In engineering terms, the team has replicated the core logic function of a transistor at the DNA molecular level. A transistor is the fundamental semiconductor building block: it receives a signal, performs a switching operation, and outputs a result that can propagate to the next stage of a circuit. The DNA bio-transistor does exactly this, but at a scale and using mechanisms that silicon cannot approach.

Research Details at a Glance

Why This Matters for Medicine

The most immediate horizon for this technology is not a DNA laptop, but something far more impactful: molecular diagnostics that live inside the body. Conventional disease diagnosis requires a sample to be extracted, transported to a laboratory, processed by bulky instruments, and interpreted by specialists. The whole chain takes hours to days, and it is a snapshot in time.

A programmable, reset-free DNA circuit could in principle be introduced into a biological environment — perhaps circulating in the bloodstream — where it continuously monitors molecular signals associated with disease. When a threshold pattern is detected, the circuit’s self-locking memory records the event without external intervention. Subsequent stages of the circuit could then trigger a response, flag an alert, or release a therapeutic molecule. The entire diagnostic and therapeutic loop could unfold at the molecular scale, in real time, without ever leaving the body.

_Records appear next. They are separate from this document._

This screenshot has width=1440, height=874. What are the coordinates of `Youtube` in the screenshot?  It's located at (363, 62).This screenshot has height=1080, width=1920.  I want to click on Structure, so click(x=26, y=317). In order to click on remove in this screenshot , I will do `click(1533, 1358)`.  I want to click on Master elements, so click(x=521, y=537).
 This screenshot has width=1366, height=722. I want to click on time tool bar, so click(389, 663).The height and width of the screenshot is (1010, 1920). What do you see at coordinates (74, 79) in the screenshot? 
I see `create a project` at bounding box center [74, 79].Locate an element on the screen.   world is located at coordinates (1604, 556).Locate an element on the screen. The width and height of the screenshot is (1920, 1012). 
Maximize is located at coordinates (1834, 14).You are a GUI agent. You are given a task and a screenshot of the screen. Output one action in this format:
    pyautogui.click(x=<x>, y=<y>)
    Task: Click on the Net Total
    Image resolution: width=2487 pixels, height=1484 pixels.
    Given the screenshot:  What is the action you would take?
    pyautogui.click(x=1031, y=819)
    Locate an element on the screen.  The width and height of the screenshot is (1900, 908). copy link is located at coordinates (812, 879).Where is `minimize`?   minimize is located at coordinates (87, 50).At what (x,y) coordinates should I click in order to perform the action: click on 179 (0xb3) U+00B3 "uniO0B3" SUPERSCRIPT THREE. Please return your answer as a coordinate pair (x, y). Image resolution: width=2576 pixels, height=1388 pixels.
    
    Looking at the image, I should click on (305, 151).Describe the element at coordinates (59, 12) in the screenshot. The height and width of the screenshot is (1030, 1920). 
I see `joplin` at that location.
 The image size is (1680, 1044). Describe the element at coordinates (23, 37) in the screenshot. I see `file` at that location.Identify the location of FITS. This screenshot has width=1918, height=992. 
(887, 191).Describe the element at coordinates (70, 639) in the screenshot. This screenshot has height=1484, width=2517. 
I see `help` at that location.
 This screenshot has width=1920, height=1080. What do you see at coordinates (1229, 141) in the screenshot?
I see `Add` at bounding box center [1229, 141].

The KAIST team sees this as the foundational step toward “intelligent bio-systems” in which molecules themselves process and store information, going beyond simple chemical reactions to autonomous information-handling. That vision also has implications for environmental sensing, synthetic biology, and any domain where computation must occur in wet, biological conditions hostile to silicon electronics.

The Road Ahead

Important caveats remain. The current demonstration is a proof of concept: the team has shown that the core logical primitives — the transistor-equivalent building blocks — can be realized in DNA with persistent memory. Scaling from individual logic elements to complex, programmable circuits capable of real diagnostic tasks will require substantial further work. Questions of operational stability in physiological fluids, speed relative to electronic systems, and integration with biological readout mechanisms are all open.

Still, the significance of establishing the principle should not be understated. Silicon’s dominance in computing rests on exactly this foundation: the invention of the transistor, followed by decades of engineering refinement. The KAIST result plants a similar flag at the molecular level, and the base-pair spacing of 0.34 nm provides a physical lower bound on miniaturization that silicon will never touch.

The door to molecular computing, long theorized and long blocked by the reusability problem, has been opened.